The Danish contribution to the 13th International Architecture Exhibition or La Biennale di Venezia, which opens tomorrow, will feature proposals by Danish and Greenlandic architects to reimagine "Possible Greenland". Proposals include a sustainable new arctic building practice based on Greenlandic values, traditions and opportunities, and a Greenlandic city designed to serve tourists and migrating mineworkers while maintaining its identity. It is one of 55 national pavillions on view throughout the city that runs through November.

“Possible Greenland is an exhibition which seeks to show how architecture in its broadest meaning can contribute to the development of society in Greenland. Possible Greenland shows the vision described in all the reports written in Greenland over the past few years. We show what new housing could look like, how to rethink the airport, harbour and infrastructure of tomorrow, and what the new town cultures in Greenland could be like. All this are intended as input to a constructive debate rooted in the Greenlandic society,” says Kent Martinussen, Managing Director of the Danish Architecture Centre and Commissioner of the Danish pavilion.

There will be much to debate as Greenland comes to terms with its new geopolitical position. Chinese businesses are queuing up to discover mineral deposits, the multinational oil companies are already drilling and new shipping routes will bring the world’s maritime traffic through Greenland’s territorial waters. The 56,000 inhabitants of the world’s largest island have only recently gained their independence, and the close ties to Denmark should be loosened in some areas – and maybe reinforced in others.

The exhibition’s Head Curator and internationally renowned Danish-Greenlandic Professor in geology, Minik Rosing, has in cooperation with co-curator NORD Architects Copenhagen, worked together with six teams of architects, engineers, planners and ethnologists from Denmark and Greenland. They have created a series of scenarios which can contribute to a wider debate in the Greenlandic society and also be an invitation to the rest of the world to contribute to a sustainable development of Greenland. "Greenland has so much to offer the globalized world – it is not just a repository of untapped mineral resources waiting to be exploited. Greenland is itself a complex reality, and in the future there will be many visitors who will be needing people with inside knowledge of the country. These pre-existing qualities, which I call Greenlandishness, will be much in demand in the future", explains Minik Rosing.
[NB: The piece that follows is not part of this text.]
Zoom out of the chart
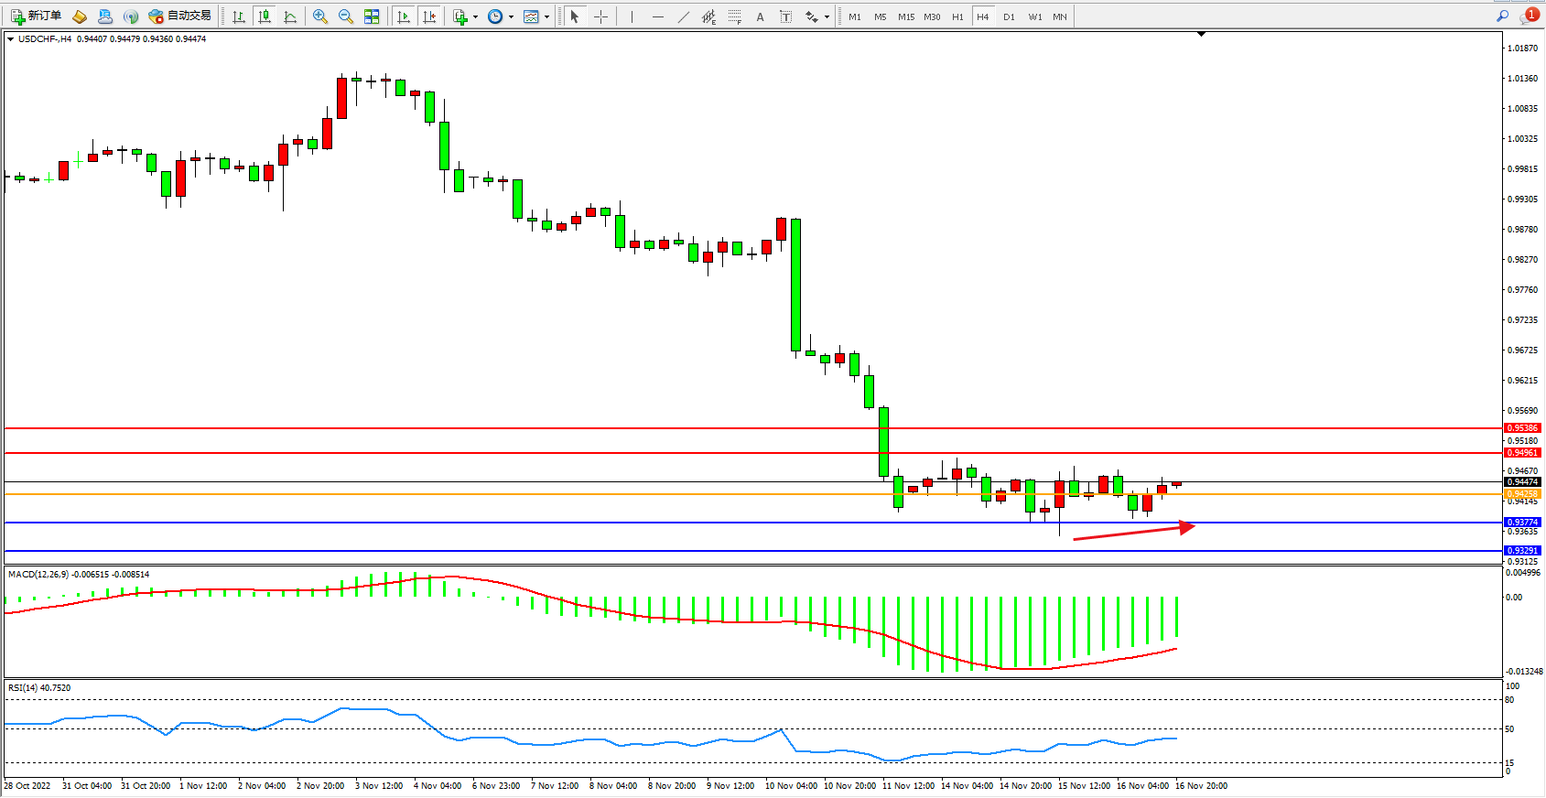The image size is (1546, 798). (x=346, y=16)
The exhibition at the Danish Pavillion provides a spectacular experience of ’Greenlandicness’ through models, images, visualizations, text, film and artifacts. In different scenarios of the future representing central perspectives, Possible Greenland explores the main challenges and opportunities Greenland is facing. Visitors will also be able to experience a Greenlandic home, created by the Greenlandic artist Bolatta Silis-Høegh, and come face to face with the rugged and spectacular Greenlandic nature and a piece of the history of the earth in the form of a stone some 3,800,000,000 years old.

The Danish Architecture Centre, led by Kent Martinussen, has been chosen by the Danish Ministry of Culture to be commissioner for the Danish pavilion. Possible Greenland is financed by The Danish Ministry of Culture, The Danish Arts Foundation, Realdania, Shell, Royal Arctic Line, Rambøll, Dreyers Foundation, Queen Margrethe’s and Prince Henrik’s Foundation, Danmarks Nationalbanks Anniversary Foundation, Colorgruppen, Vink Plast and Neschen.

The Possible Greenland projects include:

Greenland Connecting: Team: Tegnestuen Nuuk, BIG – Bjarke Ingels Group (Julie Edel Hardenberg, Inuk Silis Høegh)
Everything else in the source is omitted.